Of the four, Michael Doran is the most willing to consider active Israeli initiatives, at least as a thought experiment; but these he would direct toward solidifying the “confluence of interests between Israel and the Sunni Gulf states, Saudi Arabia first and foremost.” For his part, Efraim Inbar, the most explicit in his embrace of realpolitik, considers Israeli capabilities to be inherently limited and finds little to rely on in any of the region’s emerging minorities, whom I named as potentially new partners for the Jewish state; his watchwords are patience and prudence. Martin Kramer is more scathing: dismissing an activist stance as dangerously “romantic” and historically abortive, he agrees with Inbar about the weakness of the regional minorities, in preference to whom he, like Doran, urges cooperation with the Sunni authoritarian regimes led by Saudi Arabia, however distasteful they may be. Writing from a somewhat different angle, Robert Satloff minimizes the long-term effects of the current regional turmoil, characterizing as a “fad” the idea that the old Sykes-Picot borders are collapsing and insisting that the Middle East state system is here to stay. That being the case, he, too, would have Israel turn to the authoritarian Sunni regimes and help “shore up a system that has served Israel well and that may even, in the case of Egypt, be shoring itself up on its own.”
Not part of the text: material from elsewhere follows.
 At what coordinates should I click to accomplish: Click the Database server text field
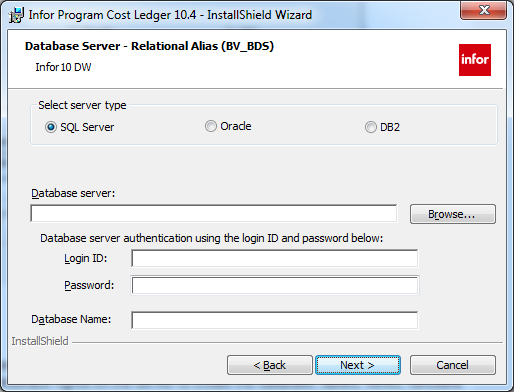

In brief, we are offered two or three related pieces of advice: either that Israel wait out the current regional turmoil even if doing so will take decades (what I termed the “Iron Wall” approach); or that Israel renew its efforts to establish an alliance with the oil-rich Arab states and their subcontractors Egypt and Jordan against the twin threats of Islamic jihadism and Iranian hegemonic ambitions (what I termed the “stabilist” approach); or some combination of the two. To my mind, this suggests nothing so much as business as usual.
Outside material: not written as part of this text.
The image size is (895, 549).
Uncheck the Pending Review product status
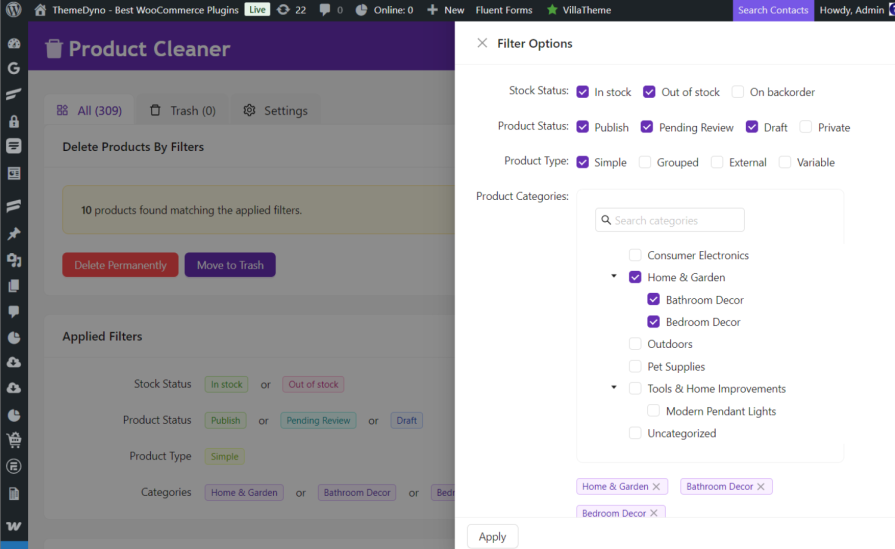point(647,127)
Since, within the confines of this reply, I cannot possibly address all the points raised by my critics, I’d like instead to focus on three central dichotomies relating to action in the international arena, each of which makes an appearance in the respondents’ essays and each of which invites further clarification. They are: tactics versus strategy; “realism” versus “romanticism”; and weakness versus strength.

 

First: experts and politicians too often confuse tactical maneuvers with a long-term national strategy, whose goals may or may not be served by those maneuvers. For example: an ad-hoc understanding with the Saudis on the next move against Iran’s nuclear program might certainly be worth considering from Israel’s point of view; the same holds for cooperating with the current Egyptian effort to crush jihadist terrorists in the Sinai peninsula. But these are merely short-term exercises, with little long-term significance.

By contrast, any truly strategic thinking about cooperation with the Saudis and Egyptians has to take into deep consideration not only the odious aspects of those regimes but also their core ideas and interests, which are very much antithetical to those of Israel. At the moment, they share with Israel a common enemy in a nuclear Iran, but their long-term interests, no less than those of Iran itself, reside in the survival of their ruling clique and of their particular version of Islamist ideology.
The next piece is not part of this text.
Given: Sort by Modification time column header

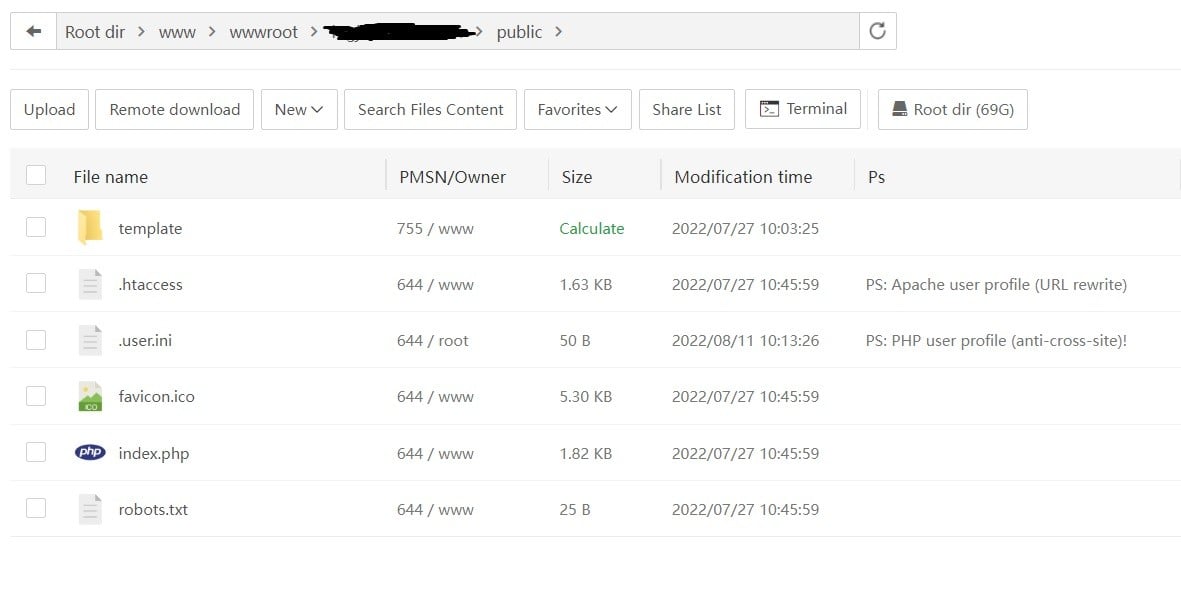Looking at the screenshot, I should coord(743,177).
The Saudis and most Gulf sheikdoms are the main patrons and funders of Salafist Islamism from Chechnya to Syria, and it is they who are propping up the new Egyptian regime of General Sisi. Their rulers, many of whom have come to power after backstabbing a father or brother, are the region’s true “realists,” masters of treachery who, when push comes to shove, will swiftly align themselves with whoever looks stronger. The moment an opportunity arises for a separate understanding with Iran, or for advancing their favored Islamist militias, they would not devote so much as a moment’s remorse to their abandoned Zionist “ally.”

So perhaps Israel should turn (back) to Turkey, a move proposed by some Israeli observers? True, Turkey’s current prime minister is fond of indulging in rank anti-Semitism, and Ankara’s patronage of the Muslim Brotherhood is disquieting, but then there’s the heartening example of a January 14 raid by Turkish police forces that netted two dozen operatives linked to al-Qaeda, some of whom were recruiting volunteers to fight with jihadists inside Syria. Well, maybe not so heartening: by the afternoon of the same day, the Erdogan government had quashed the operation and placed the police commanders on mandatory leave. Whatever this tells us about temporary internal struggles within the Turkish regime, it more certainly highlights that regime’s permanently benevolent disposition toward Islamist militancy and Brotherhood-friendly organizations like the Humanitarian Relief Foundation (of Gaza flotilla fame).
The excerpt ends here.